An official EU statement explained publicly that the EU’s plan was to create a Common Consolidated Corporate Tax Base (CCCTB), a sort of level-playing field for multinationals in Europe, “by closing off avenues used for tax avoidance”. Pierre Moscovici, Commissioner for Economic and Financial Affairs, Taxation and Customs said: “Companies need simpler tax rules within the EU. At the same time, we need to drive forward our fight against tax avoidance, which is delivering real change”.
Internal disagreement
However, it’s not a secret that, for some EU member states, tax competitiveness has become a key success factor for attracting big multinational companies and so for strong economic growth. Countries such has Ireland, the Netherlands and Malta especially, with some of the lowest corporate tax rates in the region, would clearly find the introduction of the CCCTB definitely not convenient. For this reason, when Viktor Orban and Leo Varadkar, leaders of Hungary and Ireland respectively, spoke to reporters in Budapest at the end of their meeting last Thursday and rejected any effort to harmonise corporate and other tax rules across the EU, they did not surprise anyone.
Firm rejection
“Taxation is an important component of competition”, Hungarian Prime Minister Viktor Orban said. “We would not like to see any regulation in the EU, which would bind Hungary’s hands in terms of tax policy, be it corporate tax, or any other tax,” Mr. Orban also said. “We do not consider tax harmonization a desired direction”, he added.
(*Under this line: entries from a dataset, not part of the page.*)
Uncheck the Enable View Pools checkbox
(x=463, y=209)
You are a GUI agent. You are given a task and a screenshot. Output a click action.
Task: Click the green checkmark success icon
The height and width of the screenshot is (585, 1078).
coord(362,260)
Ireland’s Taoiseach Varadkar echoed him and said the two leaders agreed that the European economy was strongest where there was competition among member states. “We share a view as governments that we should continue to have competition among member states in terms of tax policy”, Mr. Varadkar said. “We are very much of the shared view that countries should set their own taxation rates. Both for corporation taxes and income taxes”, he added.
Hungarian-Irish front
Hungary and Ireland are amongst the countries with the lowest corporate taxation in Europe. Hungary, which made foreign investment the key-element to power its economy in recent years, runs indeed the EU’s lowest corporate tax rate at 9%, while Ireland’s 12.5% rate is also among the lowest in the 28-member bloc. According to the joint press conference given in Budapest last week by Irish and Hungarian Prime Ministers, Ireland and Hungary also shared common views in several European affairs, such as budget, enlargement and Brexit.
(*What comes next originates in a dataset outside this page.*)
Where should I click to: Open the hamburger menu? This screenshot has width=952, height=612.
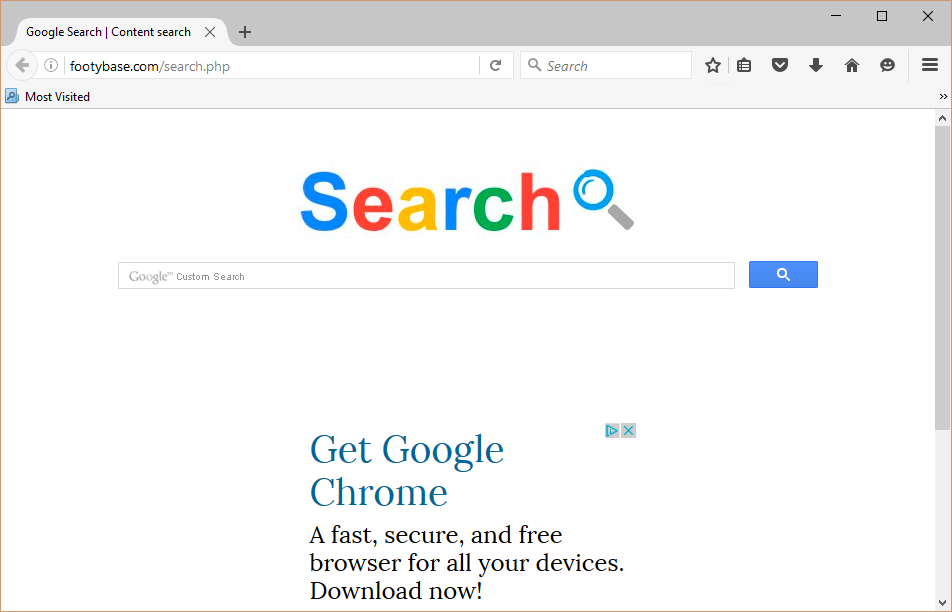point(930,66)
The decision by Ireland’s PM – who has anyway said his views on other points such as migration still diverge from those of his Hungarian counterpart – to meet with Mr. Orban last week, looks like a direct consequence of the plan by the Commission to bolster a CCCTB. Finance Commissioner Pierre Moscovici is actually one of the main backers of the plan, and his words last November, when he called for member states to adopt a CCCTB in an effort get transparency on taxes, sounded like a direct warning for the Irish government.
Next steps
Although the idea of CCCTB emerged almost seven years ago as a draft directive and already collapsed several times, tax harmonisation within the EU is a topic that is by all means gaining momentum. The “French front”, with Commissioner Moscovici championing the proposal and the plan by French President Emmanuel Macron to tax digital companies based on revenues generated in EU countries, is indeed pushing for a change, and it looks that it will eventually bring results. According to Reuters, last November Mr. Pierre Moscovici said that the Commission was considering using extraordinary powers to strip EU states of their veto power on tax matters to break resistance over blocked legislation.